Veteran Cognitive Interviewing
Of 72 original PELI items, 18 were previously subjected to cognitive interviewing by the developers of the MDS 3.0, Section F, Preferences for Customary Routine and Activities (Housen et al., 2008) and were not included in cognitive interviewing with Veteran participants. Thus, 54 original items were subjected to the cognitive interviewing process with the Veteran group. Fifteen new items were created as a result of analyses from responses, totaling 69 cognitively interviewed items. When problems were identified, resulting in further testing, one or two additional interviews were needed to arrive at a disposition.

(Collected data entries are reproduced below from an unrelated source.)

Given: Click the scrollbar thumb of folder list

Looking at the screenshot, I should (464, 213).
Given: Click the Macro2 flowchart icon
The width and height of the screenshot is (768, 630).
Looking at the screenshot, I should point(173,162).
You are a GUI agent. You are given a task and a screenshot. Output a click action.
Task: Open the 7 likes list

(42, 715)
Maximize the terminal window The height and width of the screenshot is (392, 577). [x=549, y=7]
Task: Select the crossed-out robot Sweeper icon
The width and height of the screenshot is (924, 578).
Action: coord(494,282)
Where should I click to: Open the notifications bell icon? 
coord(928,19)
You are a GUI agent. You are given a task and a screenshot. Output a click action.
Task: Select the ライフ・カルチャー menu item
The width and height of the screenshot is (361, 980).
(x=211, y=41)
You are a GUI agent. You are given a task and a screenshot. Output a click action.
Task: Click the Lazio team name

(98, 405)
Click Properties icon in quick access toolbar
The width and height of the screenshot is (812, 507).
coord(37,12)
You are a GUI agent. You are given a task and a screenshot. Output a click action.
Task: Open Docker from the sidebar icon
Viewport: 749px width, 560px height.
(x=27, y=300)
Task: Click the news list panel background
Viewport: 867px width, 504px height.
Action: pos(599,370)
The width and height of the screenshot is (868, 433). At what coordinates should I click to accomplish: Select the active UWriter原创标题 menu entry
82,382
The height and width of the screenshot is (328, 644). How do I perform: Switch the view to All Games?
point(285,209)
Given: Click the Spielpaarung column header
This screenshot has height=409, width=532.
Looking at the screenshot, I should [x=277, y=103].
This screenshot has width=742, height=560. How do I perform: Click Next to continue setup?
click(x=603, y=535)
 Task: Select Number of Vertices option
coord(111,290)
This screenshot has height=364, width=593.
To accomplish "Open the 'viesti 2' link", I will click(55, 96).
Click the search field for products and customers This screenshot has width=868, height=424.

Non-Veteran Nursing Home Cognitive Interviewing
Eighty-five PELI items were interviewed with a non-Veteran NH group, including the 18 preference items from the MDS 3.0 and 67 items retained from Veteran cognitive interviewing. Ten new items were created as a result of analyses from responses, totaling 95 cognitively interviewed items. When interviews indicated the need for further testing, one to five additional interviews were necessary to arrive at a disposition.
Analysis
Verbatim responses and observations were reviewed independently by team members prior to weekly meetings. Summaries categorized participant responses about content, wording, and meaning, and were carefully reviewed by the research team. There are many ways the research team identified potential problems with the item wording, including: (a) observations of hesitation, difficulty remembering or understanding items, and the number of clarifications needed when deciding on importance rating; (b) identifying discordance between responses to probes and item ratings; and (c) difficulties responding with specifics to the probes. Question Appraisal System (QAS-99) (Willis & Lesser, 1999) coding guidelines were followed to characterize the item problem into one of the following categories: readability, instructions, clarity, assumptions, knowledge or memory, sensitivity or bias, response categories, and an “other” category for any issues not covered.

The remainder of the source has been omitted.